What I’ve come to realize in the life I’ve lived since that inglorious moment of defacing my mother’s Reader’s Digest is how significantly and how powerfully we try to make life nice and neat, moving with surgical cleanness and methodical rapidity to our goals, feeling like everything that gets in the way (messy, messy) is just an obstacle rather than life itself, the process. That if we could get past these inconveniences and errands, if we could keep up with mowing the lawn, putting the new swing set together with its missing screws and bad instructions, cooking nightly dinners for our family, and getting the car inspected – if we could get past all that, then we could (if we just had that atelier in Paris or on a Greek island and a beautiful laptop with a 17” screen and one of those iPod Nanos with a lovely, handcrafted wooden case to listen to Joan Armatrading full volume while writing, and some significant amount of cash and good fountain pens and letterpress printed stationery), then we could finally write that great American novel, solve world hunger, and get a poem published in The New Yorker. I mean really, have you seen some of those poems?

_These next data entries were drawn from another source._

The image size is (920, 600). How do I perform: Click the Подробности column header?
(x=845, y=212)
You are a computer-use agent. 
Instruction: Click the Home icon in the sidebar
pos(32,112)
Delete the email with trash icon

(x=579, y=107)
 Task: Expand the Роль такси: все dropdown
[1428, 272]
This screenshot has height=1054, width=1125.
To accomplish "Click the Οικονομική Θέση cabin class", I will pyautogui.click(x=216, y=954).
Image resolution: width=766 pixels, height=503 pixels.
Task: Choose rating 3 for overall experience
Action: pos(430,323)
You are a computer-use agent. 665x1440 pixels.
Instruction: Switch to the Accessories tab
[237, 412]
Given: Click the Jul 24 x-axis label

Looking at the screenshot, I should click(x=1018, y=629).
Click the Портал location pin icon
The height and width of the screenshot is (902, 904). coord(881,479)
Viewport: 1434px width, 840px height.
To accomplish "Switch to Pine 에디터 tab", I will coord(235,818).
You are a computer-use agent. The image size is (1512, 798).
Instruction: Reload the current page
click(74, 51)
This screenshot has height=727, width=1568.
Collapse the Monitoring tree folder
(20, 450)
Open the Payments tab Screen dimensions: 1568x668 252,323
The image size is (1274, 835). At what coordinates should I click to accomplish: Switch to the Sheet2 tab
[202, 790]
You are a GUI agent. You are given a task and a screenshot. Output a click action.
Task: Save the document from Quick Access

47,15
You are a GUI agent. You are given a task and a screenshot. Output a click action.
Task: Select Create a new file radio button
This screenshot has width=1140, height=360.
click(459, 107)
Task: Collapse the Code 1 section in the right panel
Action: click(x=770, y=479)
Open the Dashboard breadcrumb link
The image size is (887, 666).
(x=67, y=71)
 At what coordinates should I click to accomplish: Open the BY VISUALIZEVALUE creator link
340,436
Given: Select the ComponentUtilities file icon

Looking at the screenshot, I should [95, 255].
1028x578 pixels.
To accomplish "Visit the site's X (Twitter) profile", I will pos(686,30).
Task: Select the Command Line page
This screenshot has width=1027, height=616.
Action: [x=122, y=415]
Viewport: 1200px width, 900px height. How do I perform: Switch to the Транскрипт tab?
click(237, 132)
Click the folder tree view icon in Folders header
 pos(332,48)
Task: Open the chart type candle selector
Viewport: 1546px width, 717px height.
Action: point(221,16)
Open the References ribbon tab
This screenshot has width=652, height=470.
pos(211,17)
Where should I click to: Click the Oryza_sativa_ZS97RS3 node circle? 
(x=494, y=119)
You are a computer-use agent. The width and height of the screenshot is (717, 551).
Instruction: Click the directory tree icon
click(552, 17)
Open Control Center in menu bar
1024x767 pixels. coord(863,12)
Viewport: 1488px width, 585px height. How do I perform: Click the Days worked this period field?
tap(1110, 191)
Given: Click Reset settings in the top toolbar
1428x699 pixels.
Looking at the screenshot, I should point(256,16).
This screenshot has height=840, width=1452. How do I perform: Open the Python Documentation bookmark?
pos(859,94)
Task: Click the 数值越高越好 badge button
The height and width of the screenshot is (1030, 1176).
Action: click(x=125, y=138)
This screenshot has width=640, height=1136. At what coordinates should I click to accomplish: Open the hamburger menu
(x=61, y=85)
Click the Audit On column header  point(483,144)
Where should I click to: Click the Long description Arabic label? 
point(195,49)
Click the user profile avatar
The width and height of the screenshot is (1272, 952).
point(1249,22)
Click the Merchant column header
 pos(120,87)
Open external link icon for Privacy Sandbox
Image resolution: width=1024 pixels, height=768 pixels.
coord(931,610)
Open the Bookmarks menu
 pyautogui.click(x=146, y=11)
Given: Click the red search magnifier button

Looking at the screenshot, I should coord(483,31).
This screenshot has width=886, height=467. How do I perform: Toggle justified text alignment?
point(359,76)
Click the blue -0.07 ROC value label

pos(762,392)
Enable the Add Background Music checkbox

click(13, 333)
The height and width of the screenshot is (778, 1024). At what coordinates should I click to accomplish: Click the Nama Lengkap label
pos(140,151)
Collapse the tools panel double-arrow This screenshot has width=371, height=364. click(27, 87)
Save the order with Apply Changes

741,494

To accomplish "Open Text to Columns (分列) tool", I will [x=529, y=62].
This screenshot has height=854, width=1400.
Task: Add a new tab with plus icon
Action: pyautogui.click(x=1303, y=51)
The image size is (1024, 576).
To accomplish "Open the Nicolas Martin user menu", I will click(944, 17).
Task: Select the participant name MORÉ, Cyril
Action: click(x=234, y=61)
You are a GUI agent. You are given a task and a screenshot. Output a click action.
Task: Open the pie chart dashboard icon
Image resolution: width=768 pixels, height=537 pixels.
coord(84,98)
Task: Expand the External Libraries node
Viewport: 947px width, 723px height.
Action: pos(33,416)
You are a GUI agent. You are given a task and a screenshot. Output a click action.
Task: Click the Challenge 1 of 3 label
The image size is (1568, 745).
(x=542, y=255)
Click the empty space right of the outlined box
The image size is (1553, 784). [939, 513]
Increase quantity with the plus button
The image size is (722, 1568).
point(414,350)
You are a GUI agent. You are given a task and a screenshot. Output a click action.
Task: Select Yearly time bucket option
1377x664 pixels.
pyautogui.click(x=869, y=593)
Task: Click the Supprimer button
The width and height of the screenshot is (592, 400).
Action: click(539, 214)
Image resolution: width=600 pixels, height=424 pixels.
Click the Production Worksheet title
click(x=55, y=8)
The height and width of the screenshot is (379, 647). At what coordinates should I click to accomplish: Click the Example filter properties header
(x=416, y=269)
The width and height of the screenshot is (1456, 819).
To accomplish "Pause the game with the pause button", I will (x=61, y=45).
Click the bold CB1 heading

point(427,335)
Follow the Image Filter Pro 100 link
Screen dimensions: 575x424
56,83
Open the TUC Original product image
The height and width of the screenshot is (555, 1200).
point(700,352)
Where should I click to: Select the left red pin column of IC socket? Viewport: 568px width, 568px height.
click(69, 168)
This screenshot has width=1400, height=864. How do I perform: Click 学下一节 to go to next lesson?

When I worked on the Semester at Sea program, we hit rough weather (can you say typhoon?) three days into the ten-port voyage around the globe. As a result of damage to the ship, we were delayed going into several ports, which meant that in-country programs were altered or cancelled altogether. “I want my money back,” wailed one student. “We’re missing trips and that’s not fair,” he went further. “This isn’t the real Semester at Sea.” (“No,” I thought to myself, “we weren’t supposed to do emergency surgery in the Lounge on Promenade Deck to reattach fingers after the storm either, but tell that to those wayward digits.”). “Interesting perspective,” I replied. “but this is your Semester at Sea. This is the one you have, the only one, yours. There isn’t a more real one.”
~*~ 37 Days: Do it Now Challenge ~*~
What is your perfect storm, those obstacles to achieving your dreams?